Second. It is precisely because Councilor Bacal is an elected official that the incident generated so much bad press. By his own account, Councilor Bacal immediately left the scene of the accident, without bothering to bring the boy to the hospital nor even checking if the boy was still alive because he said he feared that the boy’s relatives may do him harm. After that, he hemmed and hawed, saying he did not know he hit anybody, saying this, saying that, all the while seeking the help of the powers that be.

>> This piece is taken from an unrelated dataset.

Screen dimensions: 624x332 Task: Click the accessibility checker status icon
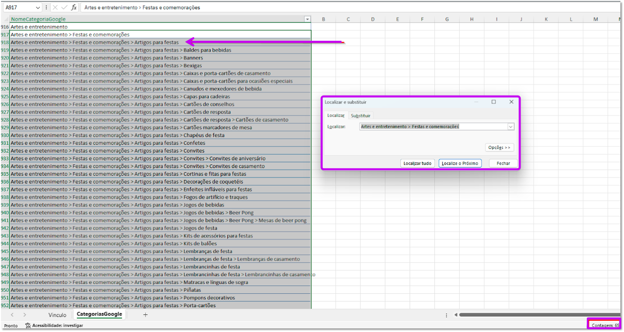pyautogui.click(x=28, y=325)
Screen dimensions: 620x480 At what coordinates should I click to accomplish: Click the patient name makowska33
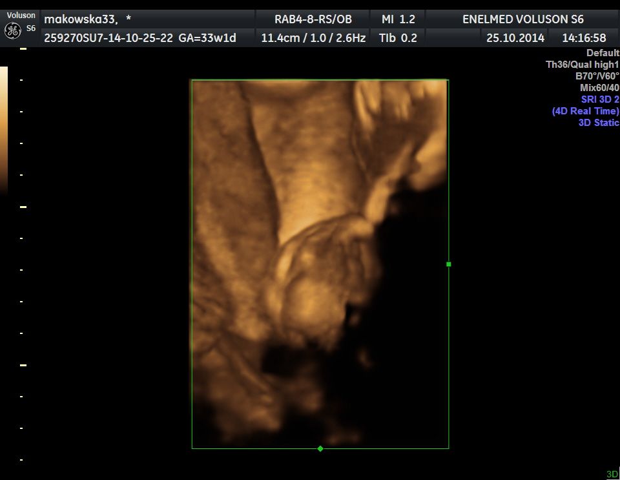[x=81, y=19]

This behavior is perfectly understandable for ordinary people as the good attorney says. But Councilor Bacal is no ordinary person. He is an elected official, a person with the political mandate of an entire community. He actively sought the people’s trust and gained his office with the tacit understanding that he would put the people’s interests above his own. At all times.
Political office is not something a person discards after office hours. It is not something that people do for a living like, say, brokering stocks or raising chickens. A person, once elected into office, serves in the capacity as a public servant 24 hours a day, seven days a week.
We entrust our lives, our destiny even, to people such as Councilor Bacal. We entrust the crafting of laws that we would have to live by-- laws that dictate how much we have to set aside for taxes, where we can build our houses, what we can and can not do-- to people such as Councilor Bacal.
It is therefore natural to expect better behavior from people such as Councilor Bacal. It is therefore natural, and right, that such people as Councilor Bacal are made to answer to a higher standard.